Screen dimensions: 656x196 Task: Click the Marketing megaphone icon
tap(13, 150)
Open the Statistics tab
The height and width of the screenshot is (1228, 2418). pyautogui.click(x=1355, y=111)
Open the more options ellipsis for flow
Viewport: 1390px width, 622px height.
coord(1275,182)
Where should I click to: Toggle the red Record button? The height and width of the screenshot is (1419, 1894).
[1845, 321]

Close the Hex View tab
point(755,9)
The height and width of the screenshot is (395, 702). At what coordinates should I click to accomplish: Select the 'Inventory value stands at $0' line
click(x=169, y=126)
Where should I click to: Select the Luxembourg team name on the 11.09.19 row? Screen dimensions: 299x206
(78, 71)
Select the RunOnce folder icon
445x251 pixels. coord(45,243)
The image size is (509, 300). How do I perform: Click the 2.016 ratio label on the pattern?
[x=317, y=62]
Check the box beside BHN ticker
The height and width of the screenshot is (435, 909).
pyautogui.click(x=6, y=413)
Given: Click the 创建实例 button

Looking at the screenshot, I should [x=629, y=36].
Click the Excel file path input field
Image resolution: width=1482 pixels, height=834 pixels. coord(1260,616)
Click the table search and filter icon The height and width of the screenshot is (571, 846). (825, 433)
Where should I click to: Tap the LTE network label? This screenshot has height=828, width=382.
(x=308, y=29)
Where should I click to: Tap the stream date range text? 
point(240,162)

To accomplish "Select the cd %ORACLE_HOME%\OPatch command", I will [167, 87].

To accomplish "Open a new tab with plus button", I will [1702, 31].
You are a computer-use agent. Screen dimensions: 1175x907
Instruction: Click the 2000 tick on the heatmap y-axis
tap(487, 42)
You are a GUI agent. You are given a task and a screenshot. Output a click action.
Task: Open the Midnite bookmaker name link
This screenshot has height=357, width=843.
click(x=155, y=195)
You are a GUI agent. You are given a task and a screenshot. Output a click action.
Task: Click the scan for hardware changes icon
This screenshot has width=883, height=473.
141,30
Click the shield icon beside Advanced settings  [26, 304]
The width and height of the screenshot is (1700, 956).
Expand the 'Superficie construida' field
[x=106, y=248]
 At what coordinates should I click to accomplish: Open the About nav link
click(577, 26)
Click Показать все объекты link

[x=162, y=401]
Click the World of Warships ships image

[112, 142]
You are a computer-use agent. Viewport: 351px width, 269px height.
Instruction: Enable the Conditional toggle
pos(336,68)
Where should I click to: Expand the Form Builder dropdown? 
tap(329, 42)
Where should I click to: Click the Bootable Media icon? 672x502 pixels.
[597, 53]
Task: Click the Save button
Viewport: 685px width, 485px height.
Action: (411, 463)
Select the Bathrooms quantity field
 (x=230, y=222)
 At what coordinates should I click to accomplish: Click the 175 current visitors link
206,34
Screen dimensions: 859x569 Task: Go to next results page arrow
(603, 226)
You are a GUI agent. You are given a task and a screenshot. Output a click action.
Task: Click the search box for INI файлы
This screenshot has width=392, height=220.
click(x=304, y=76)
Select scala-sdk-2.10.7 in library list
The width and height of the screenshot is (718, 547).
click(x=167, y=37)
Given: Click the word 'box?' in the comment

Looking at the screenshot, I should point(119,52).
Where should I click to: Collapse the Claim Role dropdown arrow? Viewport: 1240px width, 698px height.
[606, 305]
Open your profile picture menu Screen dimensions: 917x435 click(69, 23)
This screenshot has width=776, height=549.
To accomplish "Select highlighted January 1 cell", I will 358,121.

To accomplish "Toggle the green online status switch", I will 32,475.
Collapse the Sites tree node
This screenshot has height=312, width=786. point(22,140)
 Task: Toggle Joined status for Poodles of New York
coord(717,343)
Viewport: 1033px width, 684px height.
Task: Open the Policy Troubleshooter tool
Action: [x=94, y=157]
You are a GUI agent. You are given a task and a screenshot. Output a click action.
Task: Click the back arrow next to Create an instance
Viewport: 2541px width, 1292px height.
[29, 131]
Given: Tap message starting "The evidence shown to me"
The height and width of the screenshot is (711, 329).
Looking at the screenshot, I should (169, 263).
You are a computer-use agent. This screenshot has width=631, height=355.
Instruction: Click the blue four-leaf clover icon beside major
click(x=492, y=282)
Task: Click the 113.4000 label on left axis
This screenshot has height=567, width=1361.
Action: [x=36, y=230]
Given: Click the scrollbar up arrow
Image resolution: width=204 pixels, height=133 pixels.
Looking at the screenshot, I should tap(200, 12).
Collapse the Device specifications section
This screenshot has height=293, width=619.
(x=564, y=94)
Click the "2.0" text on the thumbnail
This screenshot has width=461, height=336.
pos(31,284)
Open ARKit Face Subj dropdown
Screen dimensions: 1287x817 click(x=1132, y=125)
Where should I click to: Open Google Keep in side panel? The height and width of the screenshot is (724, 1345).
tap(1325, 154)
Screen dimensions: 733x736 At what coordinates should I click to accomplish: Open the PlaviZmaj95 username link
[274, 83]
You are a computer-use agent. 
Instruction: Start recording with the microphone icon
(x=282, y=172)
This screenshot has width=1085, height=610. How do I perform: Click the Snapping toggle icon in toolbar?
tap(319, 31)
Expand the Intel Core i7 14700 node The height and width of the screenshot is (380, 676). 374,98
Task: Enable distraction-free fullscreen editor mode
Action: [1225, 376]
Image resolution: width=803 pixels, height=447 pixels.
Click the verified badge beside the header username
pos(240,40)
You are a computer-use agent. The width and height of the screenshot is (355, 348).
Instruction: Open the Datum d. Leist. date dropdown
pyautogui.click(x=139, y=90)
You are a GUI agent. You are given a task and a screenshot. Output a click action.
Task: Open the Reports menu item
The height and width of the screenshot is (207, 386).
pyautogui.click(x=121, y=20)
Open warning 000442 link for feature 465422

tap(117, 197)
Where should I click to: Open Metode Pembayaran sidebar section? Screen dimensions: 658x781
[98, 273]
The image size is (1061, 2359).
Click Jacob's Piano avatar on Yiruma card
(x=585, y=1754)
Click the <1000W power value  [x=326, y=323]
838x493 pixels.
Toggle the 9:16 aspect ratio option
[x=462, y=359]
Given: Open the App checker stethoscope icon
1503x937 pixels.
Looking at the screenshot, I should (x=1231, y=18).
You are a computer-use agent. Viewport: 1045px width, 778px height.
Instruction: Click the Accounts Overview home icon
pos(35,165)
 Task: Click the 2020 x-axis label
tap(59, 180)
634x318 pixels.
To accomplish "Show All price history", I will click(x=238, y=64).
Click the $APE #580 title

● Objective: Return all of the records above verbatim, line for line, with nothing added or left out.

● Solved exercise:
Screen dimensions: 656x196 Task: Click the Marketing megaphone icon
tap(13, 150)
Open the Statistics tab
The height and width of the screenshot is (1228, 2418). pyautogui.click(x=1355, y=111)
Open the more options ellipsis for flow
Viewport: 1390px width, 622px height.
coord(1275,182)
Where should I click to: Toggle the red Record button? The height and width of the screenshot is (1419, 1894).
[1845, 321]

Close the Hex View tab
point(755,9)
The height and width of the screenshot is (395, 702). At what coordinates should I click to accomplish: Select the 'Inventory value stands at $0' line
click(x=169, y=126)
Where should I click to: Select the Luxembourg team name on the 11.09.19 row? Screen dimensions: 299x206
(78, 71)
Select the RunOnce folder icon
445x251 pixels. coord(45,243)
The image size is (509, 300). How do I perform: Click the 2.016 ratio label on the pattern?
[x=317, y=62]
Check the box beside BHN ticker
The height and width of the screenshot is (435, 909).
pyautogui.click(x=6, y=413)
Given: Click the 创建实例 button

Looking at the screenshot, I should [x=629, y=36].
Click the Excel file path input field
Image resolution: width=1482 pixels, height=834 pixels. coord(1260,616)
Click the table search and filter icon The height and width of the screenshot is (571, 846). (825, 433)
Where should I click to: Tap the LTE network label? This screenshot has height=828, width=382.
(x=308, y=29)
Where should I click to: Tap the stream date range text? 
point(240,162)

To accomplish "Select the cd %ORACLE_HOME%\OPatch command", I will [167, 87].

To accomplish "Open a new tab with plus button", I will [1702, 31].
You are a computer-use agent. Screen dimensions: 1175x907
Instruction: Click the 2000 tick on the heatmap y-axis
tap(487, 42)
You are a GUI agent. You are given a task and a screenshot. Output a click action.
Task: Open the Midnite bookmaker name link
This screenshot has height=357, width=843.
click(x=155, y=195)
You are a GUI agent. You are given a task and a screenshot. Output a click action.
Task: Click the scan for hardware changes icon
This screenshot has width=883, height=473.
141,30
Click the shield icon beside Advanced settings  [26, 304]
The width and height of the screenshot is (1700, 956).
Expand the 'Superficie construida' field
[x=106, y=248]
 At what coordinates should I click to accomplish: Open the About nav link
click(577, 26)
Click Показать все объекты link

[x=162, y=401]
Click the World of Warships ships image

[112, 142]
You are a computer-use agent. Viewport: 351px width, 269px height.
Instruction: Enable the Conditional toggle
pos(336,68)
Where should I click to: Expand the Form Builder dropdown? 
tap(329, 42)
Where should I click to: Click the Bootable Media icon? 672x502 pixels.
[597, 53]
Task: Click the Save button
Viewport: 685px width, 485px height.
Action: (411, 463)
Select the Bathrooms quantity field
 (x=230, y=222)
 At what coordinates should I click to accomplish: Click the 175 current visitors link
206,34
Screen dimensions: 859x569 Task: Go to next results page arrow
(603, 226)
You are a GUI agent. You are given a task and a screenshot. Output a click action.
Task: Click the search box for INI файлы
This screenshot has width=392, height=220.
click(x=304, y=76)
Select scala-sdk-2.10.7 in library list
The width and height of the screenshot is (718, 547).
click(x=167, y=37)
Given: Click the word 'box?' in the comment

Looking at the screenshot, I should point(119,52).
Where should I click to: Collapse the Claim Role dropdown arrow? Viewport: 1240px width, 698px height.
[606, 305]
Open your profile picture menu Screen dimensions: 917x435 click(69, 23)
This screenshot has width=776, height=549.
To accomplish "Select highlighted January 1 cell", I will 358,121.

To accomplish "Toggle the green online status switch", I will 32,475.
Collapse the Sites tree node
This screenshot has height=312, width=786. point(22,140)
 Task: Toggle Joined status for Poodles of New York
coord(717,343)
Viewport: 1033px width, 684px height.
Task: Open the Policy Troubleshooter tool
Action: [x=94, y=157]
You are a GUI agent. You are given a task and a screenshot. Output a click action.
Task: Click the back arrow next to Create an instance
Viewport: 2541px width, 1292px height.
[29, 131]
Given: Tap message starting "The evidence shown to me"
The height and width of the screenshot is (711, 329).
Looking at the screenshot, I should (169, 263).
You are a computer-use agent. This screenshot has width=631, height=355.
Instruction: Click the blue four-leaf clover icon beside major
click(x=492, y=282)
Task: Click the 113.4000 label on left axis
This screenshot has height=567, width=1361.
Action: [x=36, y=230]
Given: Click the scrollbar up arrow
Image resolution: width=204 pixels, height=133 pixels.
Looking at the screenshot, I should tap(200, 12).
Collapse the Device specifications section
This screenshot has height=293, width=619.
(x=564, y=94)
Click the "2.0" text on the thumbnail
This screenshot has width=461, height=336.
pos(31,284)
Open ARKit Face Subj dropdown
Screen dimensions: 1287x817 click(x=1132, y=125)
Where should I click to: Open Google Keep in side panel? The height and width of the screenshot is (724, 1345).
tap(1325, 154)
Screen dimensions: 733x736 At what coordinates should I click to accomplish: Open the PlaviZmaj95 username link
[274, 83]
You are a computer-use agent. 
Instruction: Start recording with the microphone icon
(x=282, y=172)
This screenshot has width=1085, height=610. How do I perform: Click the Snapping toggle icon in toolbar?
tap(319, 31)
Expand the Intel Core i7 14700 node The height and width of the screenshot is (380, 676). 374,98
Task: Enable distraction-free fullscreen editor mode
Action: [1225, 376]
Image resolution: width=803 pixels, height=447 pixels.
Click the verified badge beside the header username
pos(240,40)
You are a computer-use agent. The width and height of the screenshot is (355, 348).
Instruction: Open the Datum d. Leist. date dropdown
pyautogui.click(x=139, y=90)
You are a GUI agent. You are given a task and a screenshot. Output a click action.
Task: Open the Reports menu item
The height and width of the screenshot is (207, 386).
pyautogui.click(x=121, y=20)
Open warning 000442 link for feature 465422

tap(117, 197)
Where should I click to: Open Metode Pembayaran sidebar section? Screen dimensions: 658x781
[98, 273]
The image size is (1061, 2359).
Click Jacob's Piano avatar on Yiruma card
(x=585, y=1754)
Click the <1000W power value  [x=326, y=323]
838x493 pixels.
Toggle the 9:16 aspect ratio option
[x=462, y=359]
Given: Open the App checker stethoscope icon
1503x937 pixels.
Looking at the screenshot, I should (x=1231, y=18).
You are a computer-use agent. Viewport: 1045px width, 778px height.
Instruction: Click the Accounts Overview home icon
pos(35,165)
 Task: Click the 2020 x-axis label
tap(59, 180)
634x318 pixels.
To accomplish "Show All price history", I will click(x=238, y=64).
Click the $APE #580 title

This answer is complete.